Section 4 − Matters Related to Accountants and Financial Statements


Item 4.02 Non−Reliance on Previously Issued Financial Statements or a Related
Audit Report or Completed Interim Review.

(a)  On August 9th, 2007, the chief executive officer/chief financial officer of the Company, in consultation with McElravy, Kinchen & Associates, P.C. ("McElravy"), the Company's independent public accountant, concluded that the Company's historical financial statements for the fiscal year ended December 31, 2005 and 2006, should be restated, correcting certain errors relating to the accounting for derivative calculations applied to its debenture financing, and that such financial statements should no longer be relied upon.

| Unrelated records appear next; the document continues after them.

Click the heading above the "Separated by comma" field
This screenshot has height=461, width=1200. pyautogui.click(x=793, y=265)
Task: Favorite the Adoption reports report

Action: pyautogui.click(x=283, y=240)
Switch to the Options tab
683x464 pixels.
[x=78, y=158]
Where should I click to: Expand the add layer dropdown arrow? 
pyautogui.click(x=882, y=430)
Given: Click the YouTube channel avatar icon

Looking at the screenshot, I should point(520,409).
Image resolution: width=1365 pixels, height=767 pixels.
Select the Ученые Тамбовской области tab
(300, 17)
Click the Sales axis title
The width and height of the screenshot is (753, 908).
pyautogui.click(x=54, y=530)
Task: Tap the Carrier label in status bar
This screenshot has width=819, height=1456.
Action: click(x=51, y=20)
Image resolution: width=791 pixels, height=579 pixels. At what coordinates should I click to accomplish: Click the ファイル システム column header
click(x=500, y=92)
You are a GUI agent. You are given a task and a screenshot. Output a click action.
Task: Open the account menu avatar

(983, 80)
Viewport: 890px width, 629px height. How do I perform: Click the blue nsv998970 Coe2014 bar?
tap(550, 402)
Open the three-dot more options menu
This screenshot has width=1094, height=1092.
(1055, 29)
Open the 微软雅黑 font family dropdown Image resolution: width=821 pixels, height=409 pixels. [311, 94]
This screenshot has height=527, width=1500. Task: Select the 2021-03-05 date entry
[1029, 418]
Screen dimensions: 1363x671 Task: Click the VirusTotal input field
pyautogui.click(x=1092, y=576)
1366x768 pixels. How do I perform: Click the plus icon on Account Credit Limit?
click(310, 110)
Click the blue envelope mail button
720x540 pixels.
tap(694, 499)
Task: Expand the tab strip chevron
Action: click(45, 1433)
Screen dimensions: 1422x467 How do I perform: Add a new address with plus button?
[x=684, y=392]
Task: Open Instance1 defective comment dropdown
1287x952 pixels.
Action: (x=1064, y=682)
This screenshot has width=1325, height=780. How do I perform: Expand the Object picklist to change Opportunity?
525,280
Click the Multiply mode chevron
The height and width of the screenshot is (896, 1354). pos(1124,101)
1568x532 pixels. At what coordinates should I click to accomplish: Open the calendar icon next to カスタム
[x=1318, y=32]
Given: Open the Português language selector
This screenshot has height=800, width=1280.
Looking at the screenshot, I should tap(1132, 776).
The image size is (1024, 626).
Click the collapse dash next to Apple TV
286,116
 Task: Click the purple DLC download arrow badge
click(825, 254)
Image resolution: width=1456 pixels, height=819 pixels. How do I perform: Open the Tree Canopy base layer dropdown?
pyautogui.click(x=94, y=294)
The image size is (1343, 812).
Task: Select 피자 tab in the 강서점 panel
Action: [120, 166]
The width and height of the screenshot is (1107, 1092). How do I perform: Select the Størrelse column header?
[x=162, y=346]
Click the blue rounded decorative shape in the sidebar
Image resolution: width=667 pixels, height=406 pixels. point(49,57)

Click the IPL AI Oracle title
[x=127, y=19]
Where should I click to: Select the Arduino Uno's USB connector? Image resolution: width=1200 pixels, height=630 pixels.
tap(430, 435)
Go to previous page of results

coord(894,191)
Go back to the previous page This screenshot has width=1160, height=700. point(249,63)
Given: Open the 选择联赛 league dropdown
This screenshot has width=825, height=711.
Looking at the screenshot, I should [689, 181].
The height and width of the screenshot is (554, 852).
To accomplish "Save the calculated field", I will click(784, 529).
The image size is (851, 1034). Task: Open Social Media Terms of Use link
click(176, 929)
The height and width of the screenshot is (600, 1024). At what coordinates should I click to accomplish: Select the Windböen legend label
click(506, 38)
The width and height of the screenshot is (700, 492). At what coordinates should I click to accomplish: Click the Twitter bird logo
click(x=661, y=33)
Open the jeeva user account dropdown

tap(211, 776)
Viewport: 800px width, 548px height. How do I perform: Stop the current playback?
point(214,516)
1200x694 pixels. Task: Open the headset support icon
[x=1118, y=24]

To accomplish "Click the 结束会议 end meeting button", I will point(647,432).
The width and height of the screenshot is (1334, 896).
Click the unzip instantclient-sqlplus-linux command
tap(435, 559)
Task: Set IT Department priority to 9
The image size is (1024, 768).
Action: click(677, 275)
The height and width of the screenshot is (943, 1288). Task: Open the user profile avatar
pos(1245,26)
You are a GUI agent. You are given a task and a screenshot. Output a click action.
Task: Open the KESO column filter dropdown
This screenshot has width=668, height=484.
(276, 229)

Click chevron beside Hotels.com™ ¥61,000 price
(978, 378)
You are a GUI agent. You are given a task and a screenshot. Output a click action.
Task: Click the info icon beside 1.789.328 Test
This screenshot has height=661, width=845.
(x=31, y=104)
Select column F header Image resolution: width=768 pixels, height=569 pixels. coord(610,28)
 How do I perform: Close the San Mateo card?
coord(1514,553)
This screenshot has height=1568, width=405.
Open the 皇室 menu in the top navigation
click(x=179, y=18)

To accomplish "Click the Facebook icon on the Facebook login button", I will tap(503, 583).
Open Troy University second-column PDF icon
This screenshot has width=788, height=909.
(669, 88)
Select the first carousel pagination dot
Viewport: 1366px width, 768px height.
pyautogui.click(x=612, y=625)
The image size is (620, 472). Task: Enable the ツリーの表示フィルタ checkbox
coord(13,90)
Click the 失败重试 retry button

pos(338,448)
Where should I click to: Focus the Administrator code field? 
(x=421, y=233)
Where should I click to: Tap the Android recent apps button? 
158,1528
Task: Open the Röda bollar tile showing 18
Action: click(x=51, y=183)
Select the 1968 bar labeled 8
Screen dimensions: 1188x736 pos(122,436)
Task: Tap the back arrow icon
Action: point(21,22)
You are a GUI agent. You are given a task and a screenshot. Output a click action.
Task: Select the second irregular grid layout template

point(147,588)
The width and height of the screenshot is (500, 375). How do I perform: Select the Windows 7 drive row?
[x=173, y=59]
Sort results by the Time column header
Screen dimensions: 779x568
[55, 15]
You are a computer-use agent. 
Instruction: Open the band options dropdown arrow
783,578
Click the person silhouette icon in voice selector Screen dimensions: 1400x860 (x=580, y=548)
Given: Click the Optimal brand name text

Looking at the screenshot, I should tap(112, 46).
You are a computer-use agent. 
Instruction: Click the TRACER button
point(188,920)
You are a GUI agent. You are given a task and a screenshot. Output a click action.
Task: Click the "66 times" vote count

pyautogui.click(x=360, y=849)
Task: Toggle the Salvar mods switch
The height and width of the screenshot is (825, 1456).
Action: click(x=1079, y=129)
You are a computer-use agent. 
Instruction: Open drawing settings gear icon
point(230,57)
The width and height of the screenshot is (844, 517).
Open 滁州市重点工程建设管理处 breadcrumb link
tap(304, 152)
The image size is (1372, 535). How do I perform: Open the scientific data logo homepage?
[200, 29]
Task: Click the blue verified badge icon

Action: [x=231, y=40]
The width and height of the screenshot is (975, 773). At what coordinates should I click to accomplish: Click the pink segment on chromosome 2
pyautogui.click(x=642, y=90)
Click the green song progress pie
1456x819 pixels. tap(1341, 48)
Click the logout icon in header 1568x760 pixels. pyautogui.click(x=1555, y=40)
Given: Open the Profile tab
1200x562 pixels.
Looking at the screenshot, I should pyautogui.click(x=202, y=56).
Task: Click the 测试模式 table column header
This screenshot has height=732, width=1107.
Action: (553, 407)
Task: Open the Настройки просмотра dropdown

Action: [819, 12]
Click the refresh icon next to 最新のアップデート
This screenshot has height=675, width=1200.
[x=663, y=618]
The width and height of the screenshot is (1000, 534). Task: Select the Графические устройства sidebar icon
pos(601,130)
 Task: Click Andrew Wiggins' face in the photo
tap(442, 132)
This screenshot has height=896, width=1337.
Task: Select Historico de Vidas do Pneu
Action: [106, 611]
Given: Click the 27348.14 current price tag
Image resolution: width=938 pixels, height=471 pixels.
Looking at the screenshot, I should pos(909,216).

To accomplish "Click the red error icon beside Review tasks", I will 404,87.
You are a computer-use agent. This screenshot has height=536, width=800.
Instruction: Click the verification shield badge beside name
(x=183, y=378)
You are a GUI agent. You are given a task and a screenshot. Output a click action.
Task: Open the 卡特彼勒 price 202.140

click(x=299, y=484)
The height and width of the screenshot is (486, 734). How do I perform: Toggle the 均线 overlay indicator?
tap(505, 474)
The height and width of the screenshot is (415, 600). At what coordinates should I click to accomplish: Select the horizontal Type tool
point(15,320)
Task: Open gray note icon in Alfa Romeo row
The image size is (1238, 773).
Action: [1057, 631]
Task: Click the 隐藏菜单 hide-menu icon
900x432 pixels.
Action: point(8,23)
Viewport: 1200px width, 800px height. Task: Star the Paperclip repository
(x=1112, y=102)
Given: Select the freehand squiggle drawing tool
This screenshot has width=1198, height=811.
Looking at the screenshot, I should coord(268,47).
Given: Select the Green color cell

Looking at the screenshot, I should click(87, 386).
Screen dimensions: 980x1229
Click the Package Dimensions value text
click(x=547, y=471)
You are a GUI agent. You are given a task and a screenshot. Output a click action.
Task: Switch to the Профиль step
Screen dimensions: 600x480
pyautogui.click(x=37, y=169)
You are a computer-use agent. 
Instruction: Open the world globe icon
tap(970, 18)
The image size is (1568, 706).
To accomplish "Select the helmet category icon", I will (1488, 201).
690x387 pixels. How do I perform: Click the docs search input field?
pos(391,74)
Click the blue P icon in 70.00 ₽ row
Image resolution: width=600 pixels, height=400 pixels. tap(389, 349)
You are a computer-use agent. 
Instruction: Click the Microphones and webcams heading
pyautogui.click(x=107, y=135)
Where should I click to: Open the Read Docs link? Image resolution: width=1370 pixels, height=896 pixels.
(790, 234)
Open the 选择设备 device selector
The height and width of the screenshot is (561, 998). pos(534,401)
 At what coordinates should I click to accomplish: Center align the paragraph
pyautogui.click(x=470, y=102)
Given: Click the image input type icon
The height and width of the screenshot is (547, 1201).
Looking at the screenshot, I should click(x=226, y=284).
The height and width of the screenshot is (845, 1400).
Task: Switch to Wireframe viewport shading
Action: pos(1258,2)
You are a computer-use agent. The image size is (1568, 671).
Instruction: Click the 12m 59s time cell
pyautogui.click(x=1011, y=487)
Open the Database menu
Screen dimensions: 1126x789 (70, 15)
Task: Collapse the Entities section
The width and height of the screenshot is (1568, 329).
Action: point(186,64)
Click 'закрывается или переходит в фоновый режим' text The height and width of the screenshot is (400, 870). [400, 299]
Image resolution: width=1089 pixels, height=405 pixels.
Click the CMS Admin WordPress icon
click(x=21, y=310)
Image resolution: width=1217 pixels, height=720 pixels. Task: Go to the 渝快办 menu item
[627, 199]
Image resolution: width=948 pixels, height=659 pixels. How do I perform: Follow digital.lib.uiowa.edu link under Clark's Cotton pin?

The Company has conducted a review of its accounting treatment of these transactions and is correcting its method of accounting for such transactions. The restatements relate to the accounting for derivatives on the Company's 2005 debenture and warrants with Dutchess Private Equities, LLC. The conversion features on the debenture and warrants have been determined to be an imbedded derivative under SFAS 133, which is required to be reflected as a liability at fair value. The debenture and warrants were previously reflected as containing a beneficial conversion feature under EITF 98−5. The correction relates solely to the accounting treatment of these transactions and does not affect the Company's historical cash flow.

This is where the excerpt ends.